I was out of town—returning from the West from the funeral of a near relative—when your note of the 7th1 came. We shall try to publish the poem2 on Monday, and if we get in shall hope to enclose herewith cheque for the amount. If it doesn't come with this it will be because of my being compelled to go down to Washington as a witness in the Impeachment trial.3 If by reason of my absence it should be overlooked, pray remind me of it.

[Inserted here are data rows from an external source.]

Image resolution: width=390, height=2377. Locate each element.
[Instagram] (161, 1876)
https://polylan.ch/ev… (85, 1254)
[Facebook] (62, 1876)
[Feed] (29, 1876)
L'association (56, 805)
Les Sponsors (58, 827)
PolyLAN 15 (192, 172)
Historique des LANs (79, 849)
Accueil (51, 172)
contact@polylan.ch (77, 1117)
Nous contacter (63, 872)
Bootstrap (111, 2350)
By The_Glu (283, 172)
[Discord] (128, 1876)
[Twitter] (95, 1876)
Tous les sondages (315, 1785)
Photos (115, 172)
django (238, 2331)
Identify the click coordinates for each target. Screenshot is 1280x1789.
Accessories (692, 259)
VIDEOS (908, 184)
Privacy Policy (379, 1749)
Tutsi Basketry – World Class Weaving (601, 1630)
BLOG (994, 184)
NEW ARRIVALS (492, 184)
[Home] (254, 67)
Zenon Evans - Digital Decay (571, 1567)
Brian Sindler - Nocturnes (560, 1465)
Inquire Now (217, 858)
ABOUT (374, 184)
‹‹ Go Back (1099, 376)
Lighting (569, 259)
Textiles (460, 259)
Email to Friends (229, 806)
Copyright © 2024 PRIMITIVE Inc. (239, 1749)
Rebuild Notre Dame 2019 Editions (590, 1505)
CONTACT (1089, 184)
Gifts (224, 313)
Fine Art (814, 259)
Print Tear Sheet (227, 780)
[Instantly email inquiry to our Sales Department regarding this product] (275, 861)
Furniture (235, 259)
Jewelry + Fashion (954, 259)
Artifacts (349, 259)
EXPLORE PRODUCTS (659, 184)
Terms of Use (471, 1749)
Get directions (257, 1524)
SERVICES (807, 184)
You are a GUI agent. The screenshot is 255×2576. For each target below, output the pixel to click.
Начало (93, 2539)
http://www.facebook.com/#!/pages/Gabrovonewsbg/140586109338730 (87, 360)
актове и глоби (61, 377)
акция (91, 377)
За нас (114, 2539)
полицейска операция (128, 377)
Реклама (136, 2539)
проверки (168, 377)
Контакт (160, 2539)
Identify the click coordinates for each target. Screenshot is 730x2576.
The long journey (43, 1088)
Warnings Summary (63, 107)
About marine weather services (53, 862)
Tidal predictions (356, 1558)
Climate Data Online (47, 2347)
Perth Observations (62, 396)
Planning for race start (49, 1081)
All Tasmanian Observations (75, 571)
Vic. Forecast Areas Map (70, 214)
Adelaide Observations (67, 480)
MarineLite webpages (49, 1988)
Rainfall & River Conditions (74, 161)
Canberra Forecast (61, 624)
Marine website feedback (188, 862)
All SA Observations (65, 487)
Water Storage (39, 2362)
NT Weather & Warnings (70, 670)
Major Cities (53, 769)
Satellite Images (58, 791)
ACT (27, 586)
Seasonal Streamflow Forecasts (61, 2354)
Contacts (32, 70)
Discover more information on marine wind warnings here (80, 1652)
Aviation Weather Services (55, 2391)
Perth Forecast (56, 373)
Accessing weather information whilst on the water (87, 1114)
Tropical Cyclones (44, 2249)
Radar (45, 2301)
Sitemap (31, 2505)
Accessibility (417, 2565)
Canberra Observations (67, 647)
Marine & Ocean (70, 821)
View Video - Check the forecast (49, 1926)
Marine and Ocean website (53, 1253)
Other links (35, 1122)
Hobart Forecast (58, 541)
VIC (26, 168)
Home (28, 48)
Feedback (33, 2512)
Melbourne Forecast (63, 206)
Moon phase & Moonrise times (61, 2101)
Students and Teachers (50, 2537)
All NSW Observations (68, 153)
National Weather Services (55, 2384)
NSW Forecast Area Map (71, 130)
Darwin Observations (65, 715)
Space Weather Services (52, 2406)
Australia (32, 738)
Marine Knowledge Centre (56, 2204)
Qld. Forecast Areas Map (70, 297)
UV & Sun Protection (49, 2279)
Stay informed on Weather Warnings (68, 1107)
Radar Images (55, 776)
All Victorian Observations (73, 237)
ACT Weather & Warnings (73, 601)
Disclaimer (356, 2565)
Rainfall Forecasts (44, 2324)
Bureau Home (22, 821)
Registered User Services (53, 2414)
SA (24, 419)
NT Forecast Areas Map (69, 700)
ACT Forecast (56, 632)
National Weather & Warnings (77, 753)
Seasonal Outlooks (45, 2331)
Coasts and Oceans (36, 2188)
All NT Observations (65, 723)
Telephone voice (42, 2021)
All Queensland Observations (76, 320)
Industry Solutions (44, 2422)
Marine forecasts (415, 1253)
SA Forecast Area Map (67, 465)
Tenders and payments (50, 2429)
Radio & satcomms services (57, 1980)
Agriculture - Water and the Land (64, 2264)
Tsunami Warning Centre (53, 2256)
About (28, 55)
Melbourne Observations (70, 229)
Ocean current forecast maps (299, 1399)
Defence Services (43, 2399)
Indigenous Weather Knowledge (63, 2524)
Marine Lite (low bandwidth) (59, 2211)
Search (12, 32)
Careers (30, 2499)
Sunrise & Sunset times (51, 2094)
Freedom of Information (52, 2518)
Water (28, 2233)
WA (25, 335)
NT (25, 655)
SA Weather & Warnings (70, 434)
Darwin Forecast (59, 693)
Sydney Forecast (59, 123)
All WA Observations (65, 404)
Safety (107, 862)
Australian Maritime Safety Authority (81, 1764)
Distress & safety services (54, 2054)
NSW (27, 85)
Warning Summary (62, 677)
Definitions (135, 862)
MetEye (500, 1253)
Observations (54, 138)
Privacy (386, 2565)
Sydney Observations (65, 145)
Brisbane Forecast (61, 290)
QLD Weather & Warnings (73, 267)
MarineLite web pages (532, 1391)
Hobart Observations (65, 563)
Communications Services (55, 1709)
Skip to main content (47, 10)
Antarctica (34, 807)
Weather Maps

Very Truly Yours, Whitelaw Reid Walt Whitman, Esq 431 Stevens St.​ Camden N. J.  loc.01859.003_large.jpg

Whitelaw Reid (1837–1912) was the editor of the New York Tribune from 1872 to 1905 and also American ambassador to France (1889–1892) and England (1905–1912). He met Whitman in the hospitals during the Civil War. Of his relations with the poet, Reid later observed: "No one could fail then [during the War] to admire his zeal and devotion, and I am afraid that at first my regard was for his character rather than his poetry. It was not till long after 'The Leaves of Grass' period that his great verses on the death of Lincoln conquered me completely." See Charles N. Elliot, Walt Whitman as Man, Poet and Friend (Boston: Richard G. Badger, 1915), 213, and Edwin Haviland Miller, "Walt Whitman's Correspondence with Whitelaw Reid, Editor of the New York Tribune," Studies in Bibliography 8 (1956): 242–249.


  • 1. See Whitman's letter to Reid of July 7, 1876. [back]
  • 2. "A Death-Sonnet for Custer" (later entitled "From Far Dakota's Cañons") appeared in the New York Daily Tribune on July 10, 1876. [back]
  • 3. Reid is referring to the impeachment trial of Secretary of War William Belknap. Belknap was acquitted on August 1, 1876. [back]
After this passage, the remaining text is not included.